Updated Mar 15, 2018

Silicon Valley's ubiquitous sneaker startup gets ready for summer

Photo: Allbirds

Allbirds, the company that made a splash as Silicon Valley's shoe equivalent of the ubiquitous hoodie, is releasing two new shoe styles, both made of a new summer-friendly material.

Why it matters: Silicon Valley favors comfort and utility over fashion, and companies like Allbirds cater to that. Allbirds is also part of a growing number of the direct-to-consumer companies that sell almost exclusively online.

From the start, Allbirds perfectly fit into Silicon Valley's cultural priorities when it comes to apparel: comfort, utility, and simplicity.

  • Like the region's signature hoodie, they (and sneakers in general) are acceptable footwear in most every circumstance—the office, the park, the restaurant.
  • Allbirds' original shoes come in two styles, both designed for comfort and light athleticism, made of a high-quality wool, and produced in several colors.
  • Its new shoes—the "Tree Runner" (a classic sneaker) and "Tree Skipper" (a take on the
    boat shoe)—are made of a 3-D knitted, eucalyptus fiber-based material the company developed. It's made to be more breathable for the summer than wool, the company tells Axios.

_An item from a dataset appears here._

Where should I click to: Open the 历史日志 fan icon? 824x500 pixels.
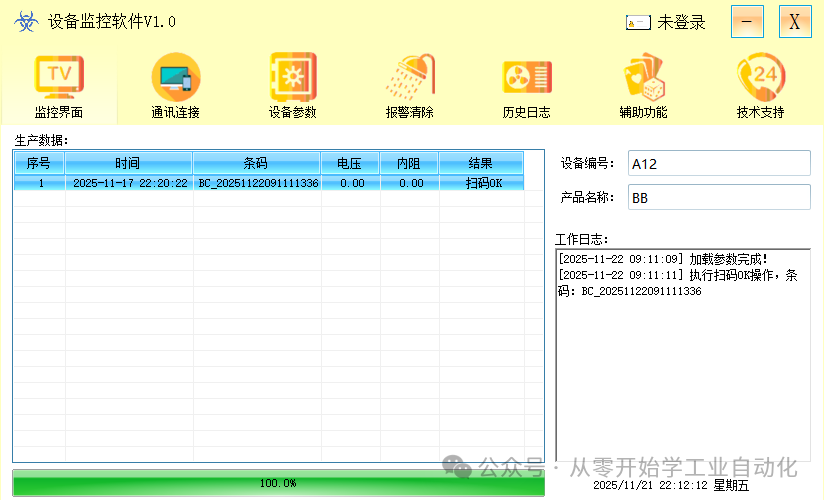pyautogui.click(x=527, y=77)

On the subject of style, while Allbirds sees its shoes as being well designed—and even stylish—co-founder Tim Brown tells Axios he's never thought of his company as being in the fashion business.

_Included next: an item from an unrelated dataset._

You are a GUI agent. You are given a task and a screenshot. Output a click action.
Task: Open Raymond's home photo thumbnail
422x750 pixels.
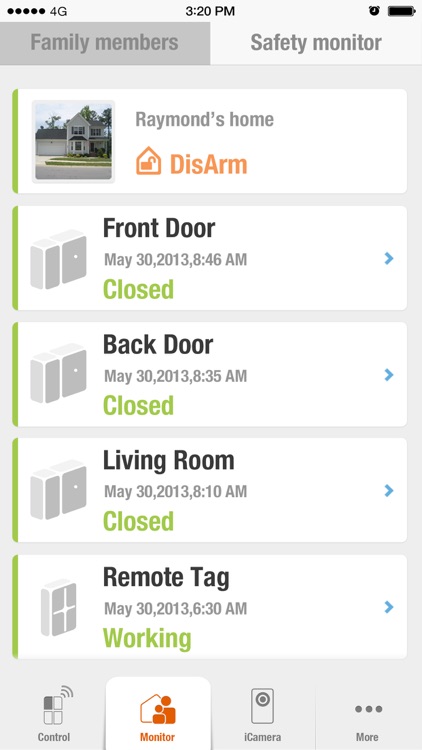coord(73,142)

  • "We massively underestimated the power of comfort,” Brown told Axios, adding that Allbirds' customer base skews female, a bit of a surprise given the tech industry is dominated by men. In fact, New York City is its biggest market (followed by San Francisco), and it sold shoes in every U.S. zip code but two over the holidays.
  • This is all further underscored by the rise of other VC-backed online shoe startups like Rothy's and Birdies, which also sell only one or two styles that are designed for comfort and durability, available in a variety of colors, but are distinctly geared towards women with their classic ballet flats and slippers.
  • And even Allbirds is beginning to face competition in the ubiquitous sneaker category: Atoms, another local upstart, is gearing up to release its shoe, not to mention new styles by established brands like Adidas and Nike.

Allbirds is also part of a growing number of VC-backed consumer companies that are using the internet to sell directly to consumers, interact with customers, and build their brands.

  • Others include Casper (mattresses), Warby Parker (glasses), Glossier (cosmetics), Outdoor Voices (athletic apparel), and Bonobos (men's apparel), among many others.
  • Like other such startups, Allbirds has a brick-and-mortar presence (stores in S.F. and N.Y.C.), but it's focused on letting customers try and learn about the shoes rather than a traditional store.
  • According to Brown, this business model provides the company with bigger margins than if it sold through wholesalers, which means it has more room to invest in developing new materials or improving its designs.
  • Allbirds has raised $27.5 million in total funding.